- [Task to carry out]
Edit the entries from the start through the line containing "Task: Click the fifth rating star", replacing "pixels" with "px" and leaving everything else unchanged.

- [Data records]
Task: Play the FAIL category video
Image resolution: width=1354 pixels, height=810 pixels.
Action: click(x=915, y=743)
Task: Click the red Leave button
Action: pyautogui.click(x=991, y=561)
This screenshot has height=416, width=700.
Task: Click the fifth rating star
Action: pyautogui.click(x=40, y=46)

- [Complete response]
Task: Play the FAIL category video
Image resolution: width=1354 px, height=810 px.
Action: click(x=915, y=743)
Task: Click the red Leave button
Action: pyautogui.click(x=991, y=561)
This screenshot has height=416, width=700.
Task: Click the fifth rating star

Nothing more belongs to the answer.